Los caballos del cielo refunfuñan su furia en tropel. La luna tirita de sombra tras las nubes oscuras, que arrebatan la negrura del cielo jugando al azul tenebroso de un gris amenazador. La naturaleza se enfada en el patio, removiendo cólera con las ramas de los árboles desguarnecidos de luz.

Gotas gordas, sonoras, verticales. Suena el redoble del agua en los cristales, que se dejan amedrentar por el viento. En el suelo, marcadas con cicatrices redondas, se ven las heridas imposibles de un agosto que parece querer terminar antes de tiempo.

El otoño lanza un aviso de relámpagos amarillentos que iluminan la bóveda celeste con pintura de destellos. Después, el ruido, un bramido de olas gigantes que rompen en las playas rocosas de tierra adentro. Asoman como tambores de guerra de una batalla etérea que se acerca enmudeciéndonos con su estruendo.

Todo parece perdido cuando el olor a tierra mojada se adueña de mi corazón. Quisiera salir para rendirme, para ver la lluvia desde abajo, para aliviar el sol anclado en este bochorno que se resiste al empuje del viento. Pero, sin saber por qué, deja de llover, para el ruido, se van las nubes negras y flota la luna de hilo en hilo en el mar de las estrellas.

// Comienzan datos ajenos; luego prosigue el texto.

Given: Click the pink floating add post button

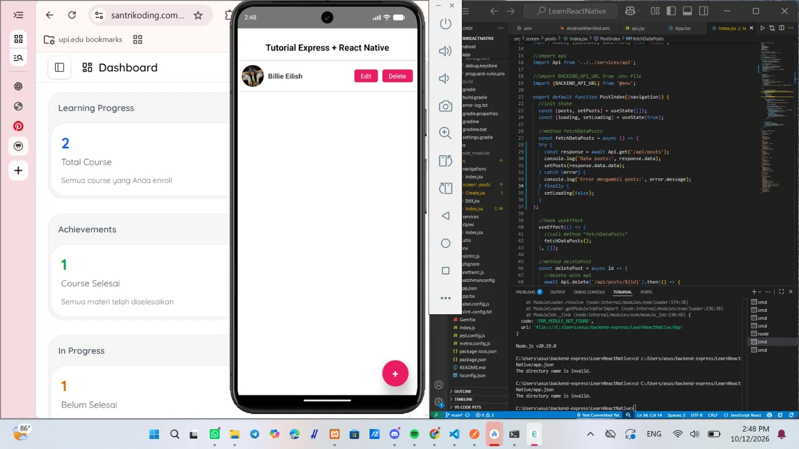Looking at the screenshot, I should (x=395, y=374).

Tal vez la mariposa no abrió del todo las alas. O, quizás, el desierto que se acerca con paso firme hizo una buena jugada para no dejarse vencer. Aunque me temo que, más bien, fue la Luna la que espantó el llanto con un soplo de entereza. De lo que parecía tormenta incontenible de chaparrón y aguacero, sólo queda un viento desapacible y espeso, que seca las huellas del agua, achica los ojos y se incrusta en el silencio.

Te comprendo bien, Luna. Estoy al tanto de tus mecanismos propios. Porque yo también, algunas veces, tomo aire con fuerza, ensancho el pecho y resoplo. Para estrujar la gota que empieza como lágrima y no consentir, de ninguna manera, que acabe en sollozo.

Y un instante después me queda, como a ti, un suspiro desapacible y espeso, que seca las huellas del agua, achica los ojos y ata mi voz al silencio.